'''
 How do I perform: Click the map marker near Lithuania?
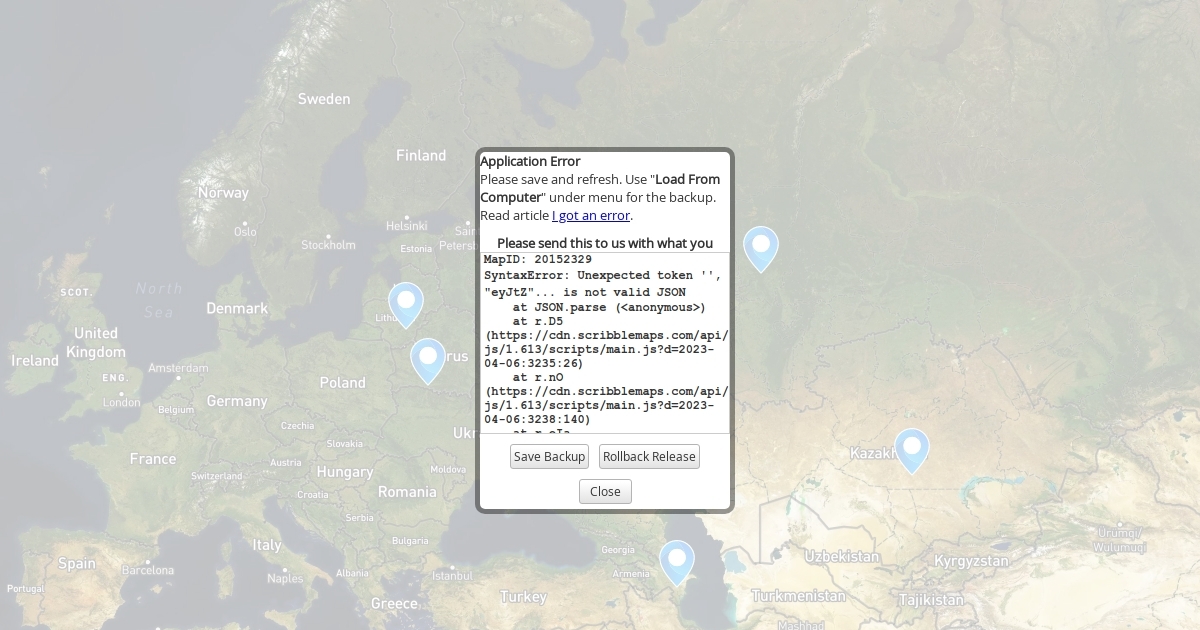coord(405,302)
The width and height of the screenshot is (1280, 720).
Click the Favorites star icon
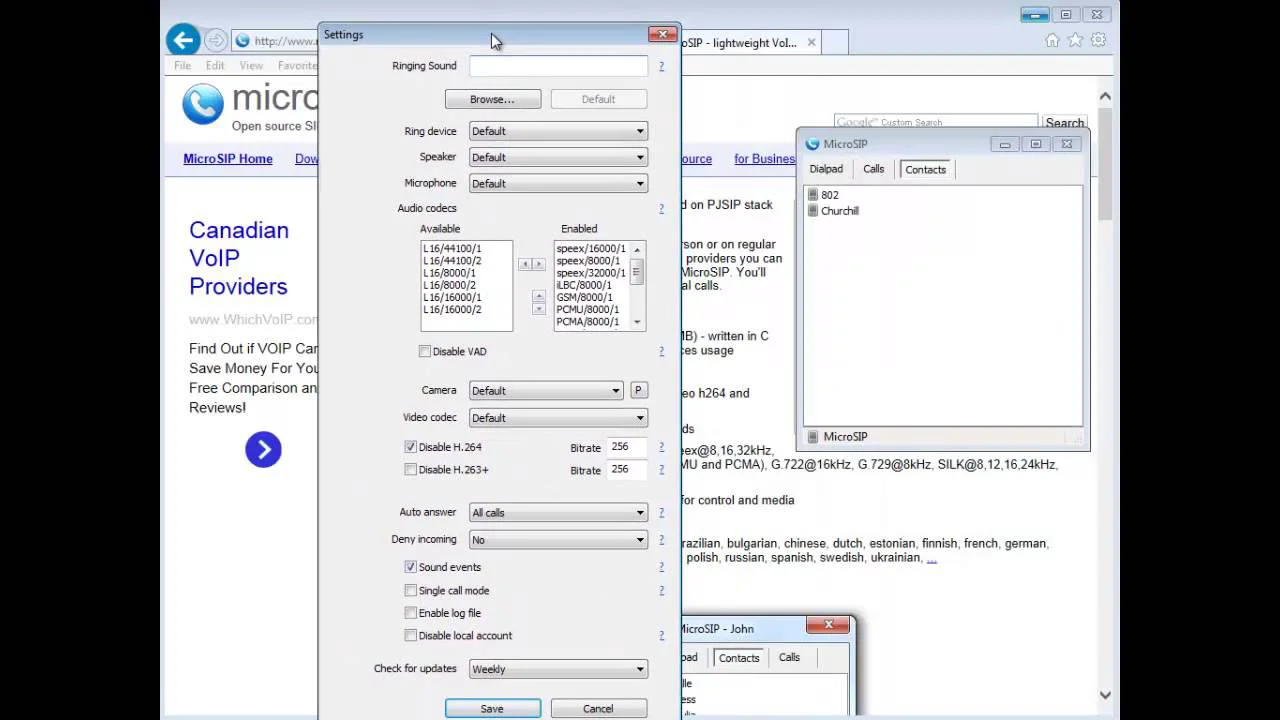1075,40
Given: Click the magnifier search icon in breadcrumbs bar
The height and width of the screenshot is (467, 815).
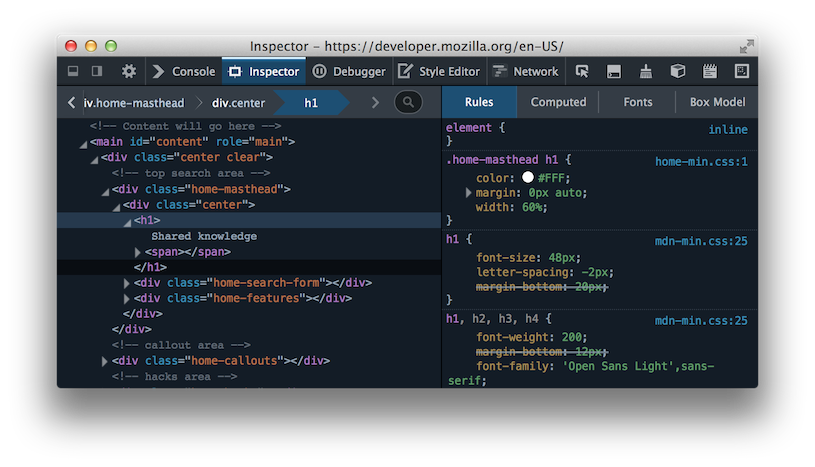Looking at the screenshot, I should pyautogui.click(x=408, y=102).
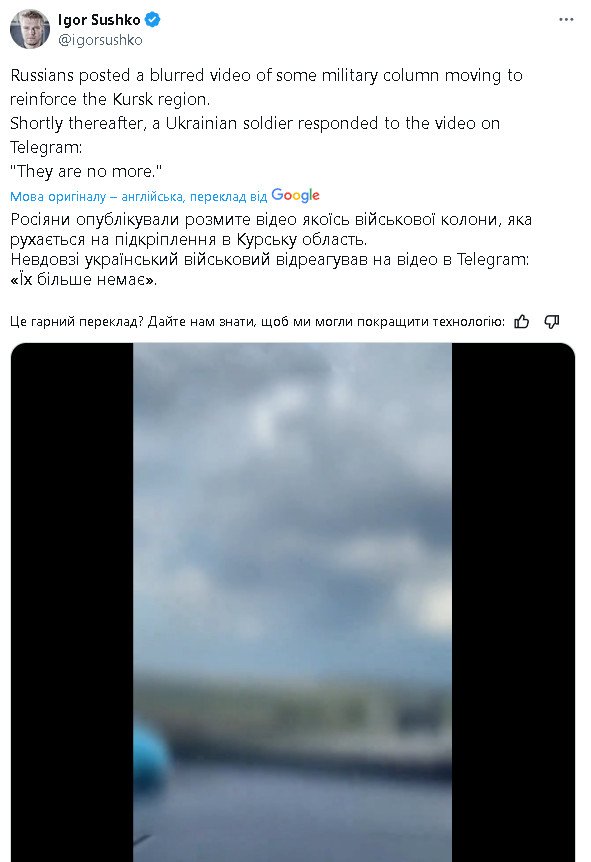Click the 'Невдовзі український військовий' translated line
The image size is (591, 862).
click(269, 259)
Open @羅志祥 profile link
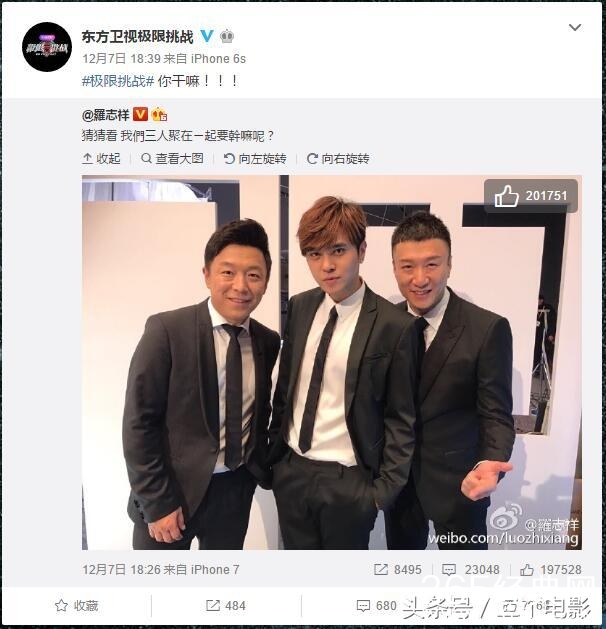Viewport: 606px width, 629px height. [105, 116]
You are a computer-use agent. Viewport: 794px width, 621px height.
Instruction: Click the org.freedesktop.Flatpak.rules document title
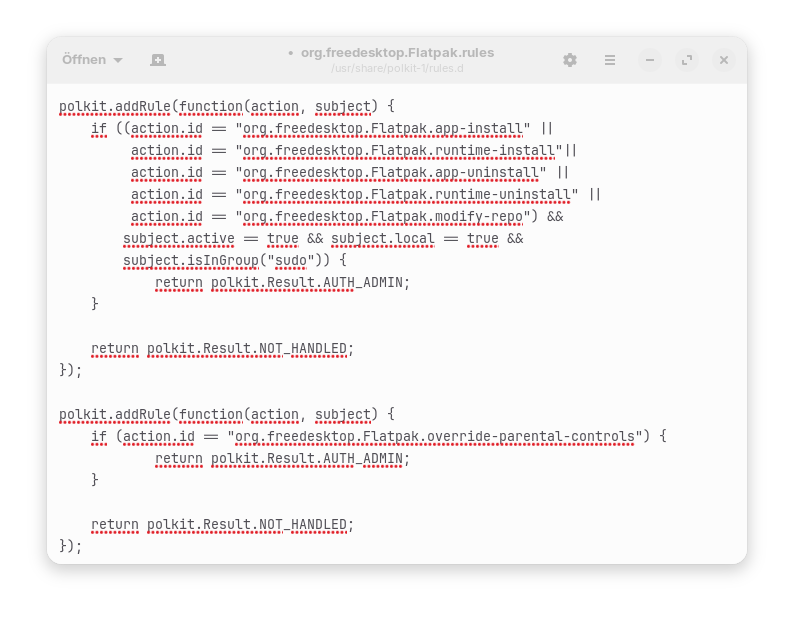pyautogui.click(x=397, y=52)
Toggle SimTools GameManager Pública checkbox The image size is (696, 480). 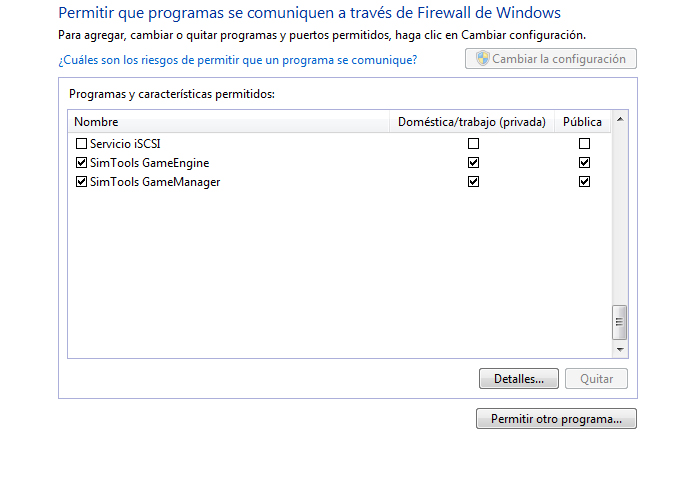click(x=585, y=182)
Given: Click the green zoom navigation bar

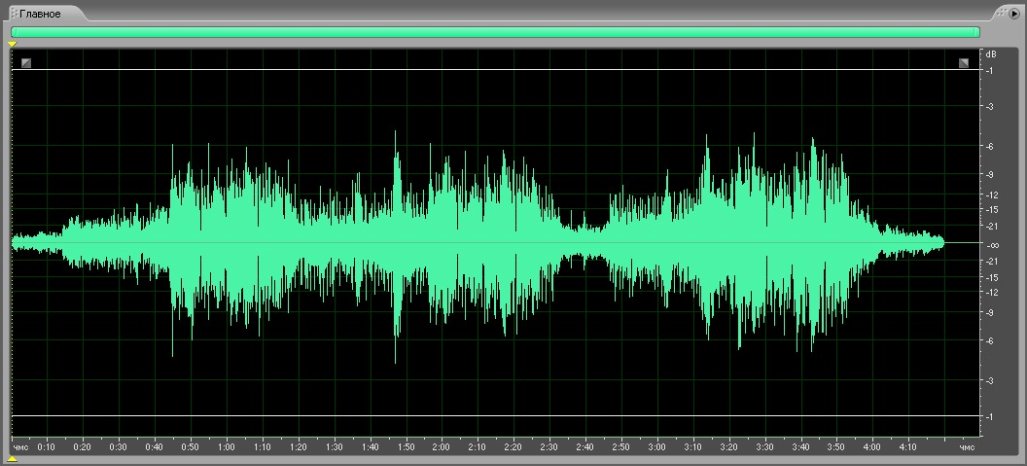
'''
What the task asks
Determine how many lines of the data contain "Given" and give nothing but that number.

Answer to the exercise
2